Jane Siberry: Minimalist celebrity

Canadian singer Jane Siberry, who briefly went by the name Issa, decided a few years ago to get rid of almost all of her possessions — and recently decided to free her music, too. She had been using a “pay what you think it’s worth” price structure since 2005, but recently ended that method because of her frustrations with the payment system. From her website:

i have let paypal go. old-fashioned wheezy paranoid beast. and i can’t find a simple enough new solution. so, all music is pay-it-forward.

All 16 of Siberry’s albums can be downloaded for free from her website, if you’re interested. What interests me, however, is the unique story behind the woman and her dedication to simple and minimalist living.
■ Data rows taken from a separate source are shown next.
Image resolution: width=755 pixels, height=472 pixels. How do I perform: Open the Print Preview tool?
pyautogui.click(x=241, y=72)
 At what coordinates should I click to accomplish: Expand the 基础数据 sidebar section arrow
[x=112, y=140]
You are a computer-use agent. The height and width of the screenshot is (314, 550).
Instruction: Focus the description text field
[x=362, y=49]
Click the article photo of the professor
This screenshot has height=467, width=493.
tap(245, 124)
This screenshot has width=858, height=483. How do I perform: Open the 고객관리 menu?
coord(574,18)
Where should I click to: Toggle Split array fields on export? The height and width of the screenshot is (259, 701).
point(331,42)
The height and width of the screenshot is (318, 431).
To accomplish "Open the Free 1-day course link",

From “Jane Siberry makes real lounge music” in the London Times:

Siberry travels lightly through life. In 2006 she closed her office and gave away almost all her possessions. Insofar as she has a home now, it is a log cabin in northern Ontario that’s inaccessible in the winter. “It was about removing everything that was at odds with my concept of music,” she says.”

More about her minimalist life from a May 3 article about her in The Scotsman:

There is, arguably, no performer in the world quite like Jane Siberry. Kate Bush, Joanna Newsom and PJ Harvey all show a similar fearlessness, individuality, and defiance of the usual rules in the way they approach what they do. But what other Western performer has gone quite as far as Siberry in paring back their creativity to its absolute essentials? Most people, as they get older, cling on to material possessions – letters, photos, clothes – for dear life. It’s proof that you’ve lived, that you’ve had relationships, that you’ve had some success, that you exist. Siberry, now 54, has discarded it all, in a bid “to find a new way of doing things”.
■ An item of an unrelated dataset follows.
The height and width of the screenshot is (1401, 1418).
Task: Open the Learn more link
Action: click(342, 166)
Some people, of course, may cynically regard all this as rather self-indulgent and hippyish, and may feel like repeating John Travolta’s quip in Pulp Fiction, after Samuel L Jackson tells him he’s going to give up his hitman ways to “walk the earth”. “So you decided to be a bum?” says Travolta dismissively. It’s a good joke, but an easy, cheap shot, the kind designed to keep someone in their place. Siberry, though, has never seemed very interested in doing what’s expected of her. In a society obsessed by material things, in which art has become a commodity, a lifestyle statement or just background noise, she embodies a different approach to living.